Adafruit
12 MHz Crystal + 20pF capacitors
A 12.000MHz quartz crystal in a standard HC49/US short-style package with two 20pF load capacitors included. The crystal has 30PPM tolerance and 50PPM stabil...
A 12.000MHz quartz crystal in a standard HC49/US short-style package with two 20pF load capacitors included. The crystal has 30PPM tolerance and 50PPM stability, making it precise enough for USB timing, long-term timekeeping, and RF/PLL/VCO applications. The breadboard-friendly package works with any microcontroller that requires an external crystal.

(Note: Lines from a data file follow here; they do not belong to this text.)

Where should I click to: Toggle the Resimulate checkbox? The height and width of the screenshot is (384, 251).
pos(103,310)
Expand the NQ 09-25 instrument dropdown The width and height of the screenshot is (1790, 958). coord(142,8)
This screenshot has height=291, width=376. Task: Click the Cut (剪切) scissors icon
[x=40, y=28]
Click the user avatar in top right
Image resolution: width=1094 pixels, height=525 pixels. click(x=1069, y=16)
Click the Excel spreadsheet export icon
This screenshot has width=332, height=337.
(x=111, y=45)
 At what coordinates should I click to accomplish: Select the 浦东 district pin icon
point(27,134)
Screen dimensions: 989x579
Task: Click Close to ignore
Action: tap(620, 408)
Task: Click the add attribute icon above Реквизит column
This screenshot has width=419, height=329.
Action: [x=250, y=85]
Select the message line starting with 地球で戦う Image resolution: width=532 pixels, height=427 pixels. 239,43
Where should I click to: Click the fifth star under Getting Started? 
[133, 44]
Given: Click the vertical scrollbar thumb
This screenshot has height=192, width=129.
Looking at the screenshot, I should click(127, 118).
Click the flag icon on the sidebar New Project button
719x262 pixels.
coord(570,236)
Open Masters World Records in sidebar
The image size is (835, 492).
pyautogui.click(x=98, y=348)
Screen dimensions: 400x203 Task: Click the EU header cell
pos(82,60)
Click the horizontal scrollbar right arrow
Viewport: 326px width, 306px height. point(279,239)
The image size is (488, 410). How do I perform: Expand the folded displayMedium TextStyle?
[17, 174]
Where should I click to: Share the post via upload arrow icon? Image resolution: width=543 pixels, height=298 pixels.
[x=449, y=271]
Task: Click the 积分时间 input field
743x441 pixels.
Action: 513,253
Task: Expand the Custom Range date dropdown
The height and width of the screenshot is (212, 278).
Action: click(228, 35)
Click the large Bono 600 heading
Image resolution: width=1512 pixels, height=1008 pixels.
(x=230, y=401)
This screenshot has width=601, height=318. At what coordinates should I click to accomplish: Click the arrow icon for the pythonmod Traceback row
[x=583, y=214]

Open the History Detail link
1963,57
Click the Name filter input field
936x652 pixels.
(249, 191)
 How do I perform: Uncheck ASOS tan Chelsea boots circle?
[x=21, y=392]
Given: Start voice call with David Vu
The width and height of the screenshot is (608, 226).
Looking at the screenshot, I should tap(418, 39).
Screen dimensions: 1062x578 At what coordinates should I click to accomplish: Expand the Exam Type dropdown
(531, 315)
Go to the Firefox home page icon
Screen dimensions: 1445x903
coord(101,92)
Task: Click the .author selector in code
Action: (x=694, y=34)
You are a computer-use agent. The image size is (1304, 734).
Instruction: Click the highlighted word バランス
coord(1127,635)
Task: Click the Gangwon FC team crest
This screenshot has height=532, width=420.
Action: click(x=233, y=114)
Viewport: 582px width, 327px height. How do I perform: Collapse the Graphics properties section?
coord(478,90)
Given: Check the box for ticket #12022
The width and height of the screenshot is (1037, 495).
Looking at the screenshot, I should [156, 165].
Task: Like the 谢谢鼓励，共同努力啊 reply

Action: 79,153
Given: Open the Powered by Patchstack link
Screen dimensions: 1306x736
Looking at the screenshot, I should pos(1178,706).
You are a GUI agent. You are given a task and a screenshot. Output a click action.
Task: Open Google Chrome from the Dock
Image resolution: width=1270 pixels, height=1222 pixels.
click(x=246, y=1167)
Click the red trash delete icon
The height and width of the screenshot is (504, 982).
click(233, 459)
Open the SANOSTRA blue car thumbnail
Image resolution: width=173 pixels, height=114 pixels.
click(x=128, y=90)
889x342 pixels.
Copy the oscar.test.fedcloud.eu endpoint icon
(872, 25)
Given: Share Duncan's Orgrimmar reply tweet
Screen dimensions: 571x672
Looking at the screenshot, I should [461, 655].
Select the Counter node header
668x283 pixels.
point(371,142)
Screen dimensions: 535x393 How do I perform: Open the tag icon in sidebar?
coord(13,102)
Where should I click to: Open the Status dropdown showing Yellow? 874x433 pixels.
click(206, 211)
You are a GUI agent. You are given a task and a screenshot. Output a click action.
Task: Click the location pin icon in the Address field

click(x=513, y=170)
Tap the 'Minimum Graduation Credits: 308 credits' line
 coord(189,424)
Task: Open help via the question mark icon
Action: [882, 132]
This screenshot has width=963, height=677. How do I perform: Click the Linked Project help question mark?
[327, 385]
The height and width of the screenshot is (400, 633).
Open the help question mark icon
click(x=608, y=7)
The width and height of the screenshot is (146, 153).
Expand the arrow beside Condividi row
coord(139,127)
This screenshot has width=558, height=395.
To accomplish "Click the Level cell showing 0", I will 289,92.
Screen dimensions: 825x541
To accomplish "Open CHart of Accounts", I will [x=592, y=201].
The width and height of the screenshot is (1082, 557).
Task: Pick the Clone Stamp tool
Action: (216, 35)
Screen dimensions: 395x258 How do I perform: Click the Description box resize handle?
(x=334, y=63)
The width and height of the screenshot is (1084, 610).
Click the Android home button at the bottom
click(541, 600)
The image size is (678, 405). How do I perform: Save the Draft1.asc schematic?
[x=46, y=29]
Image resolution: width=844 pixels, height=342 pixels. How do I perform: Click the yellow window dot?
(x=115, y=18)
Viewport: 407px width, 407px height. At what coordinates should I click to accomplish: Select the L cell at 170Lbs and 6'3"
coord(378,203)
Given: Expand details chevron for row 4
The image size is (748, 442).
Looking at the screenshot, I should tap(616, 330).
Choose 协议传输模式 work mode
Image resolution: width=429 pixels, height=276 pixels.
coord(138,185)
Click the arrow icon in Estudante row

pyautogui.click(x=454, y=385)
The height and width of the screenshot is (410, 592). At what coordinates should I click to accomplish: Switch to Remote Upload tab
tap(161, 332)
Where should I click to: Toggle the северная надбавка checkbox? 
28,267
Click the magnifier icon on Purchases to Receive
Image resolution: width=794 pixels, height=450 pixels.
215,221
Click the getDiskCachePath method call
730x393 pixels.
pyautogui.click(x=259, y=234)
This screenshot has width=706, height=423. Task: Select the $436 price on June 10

To use, connect the two pins to XTAL-in and XTAL-out on your microcontroller (the package is symmetric, so either pin works) and place one 20pF capacitor from each crystal pin to ground. Check your microcontroller datasheet for any additional components such as a 1MΩ feedback resistor.
Key Features
- 12.000MHz Frequency – Precision quartz crystal
- 30PPM Tolerance, 50PPM Stability – Suitable for USB and high-precision timing
- HC49/US Short Package – Standard, breadboard-friendly form factor
- Includes 20pF Capacitors – Two load capacitors included
Ideal For
- USB-capable microcontroller circuits
- Real-time clock and timekeeping applications
- RF, PLL, and VCO driving circuits
- Breadboard prototyping with AVR, PIC, and ARM microcontrollers
Package Contents
- 1× 12MHz quartz crystal (HC49/US)
- 2× 20pF ceramic capacitors
Jargon buster
Plain-language definitions for the technical terms used above.
- AVR
- AVR is a family of 8-bit microcontrollers used in many classic Arduino-style boards. If a USB host library mentions AVR support, it suggests the examples or compatibility may be aimed at those older microcontroller boards.
- microcontroller
- A microcontroller is a small computer on a chip that runs your program and controls connected inputs and outputs. For this product, it is the part that reads buttons and sensors, drives the display and speaker, and communicates over Bluetooth.
- RF
- RF means radio frequency, referring to signals used for wireless communication and other high-frequency electronics. A low-noise, stable power supply is important for RF circuits because power noise can affect signal quality and measurements.
- Tolerance
- Tolerance tells you how far the real resistance value may be from the printed value. A 1% resistor is useful when a circuit needs more predictable behaviour than a looser 5% or 10% part.